[Reading text start]

Military standard on software control levels

Posted by ibobev 12 hours ago

Counter56Comment26OpenOriginal

Comments

Comment by AlotOfReading 11 hours ago

A lot of people look at safety critical development standards to try and copy process bits for quality. In reality, 90% of the quality benefits come from sitting down to think about the software and its role in the overall system. You don't need all the fancy methodologies and expensive tools. It's also the main benefit you get from formal methods.

I've found that a quality process that starts with "you need to comprehensively understand what you're engineering" is almost universally a non-starter for anyone not already using these things. Putting together an exhaustive list of all the ways code interacts with the outside world is hard. If a few engineers actually manage it, they're rarely empowered to make meaningful decisions on whether the consequences of failures are acceptable or fix things if they're not.

Comment by kqr 11 hours ago

It doesn't help that many of the popular methodologies focus entirely on failures. They ask a bunch of questions in the style of "how likely is it that this part fails?" "what happens if it fails?" "how can we reduce the risk of it failing?" etc. But software never fails[1] so that's the wrong approach to start from!

Much better to do as you say and think about the software and its role in the system. There are more and less formal ways to do this, but it's definitely better than taking a component view.

Comment by aidenn0 2 hours ago

Systems containing software fail, and the cause of that failure may originate in software.

And the article you intended to link is just wrong. E.g. the Therac-25 was not designed to output high power when an operator typed quickly; it was built in such a way to do so. This would be analogous to describing an airplane failure due to using bolts that were too weak: "the bolt didn't fail; it broke under exactly the forces you would expect it to break from its size; if they wanted it to not break, they should have used a larger bolt!" Just like in the Therac example, the failure would be consistently reproducible.

Comment by ryandrake 11 hours ago

FYI you added a [1] but didn't add the link to whatever you were going to reference!

[Reading text end]
[Data shown start]

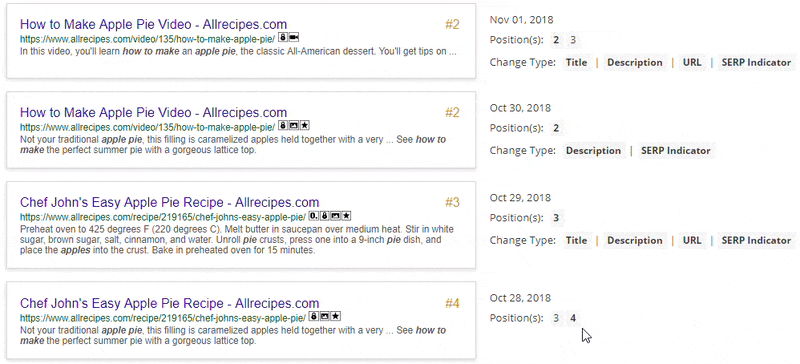Open the #3 'Chef John's Easy Apple Pie Recipe' title
The height and width of the screenshot is (364, 800).
pos(169,202)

[Data shown end]

Exercise details: According to the first comment in the forum thread, what share of the quality benefits comes from thinking about the software and its role in the overall system? Use only the forum thread, not the data.

Answer below: 90%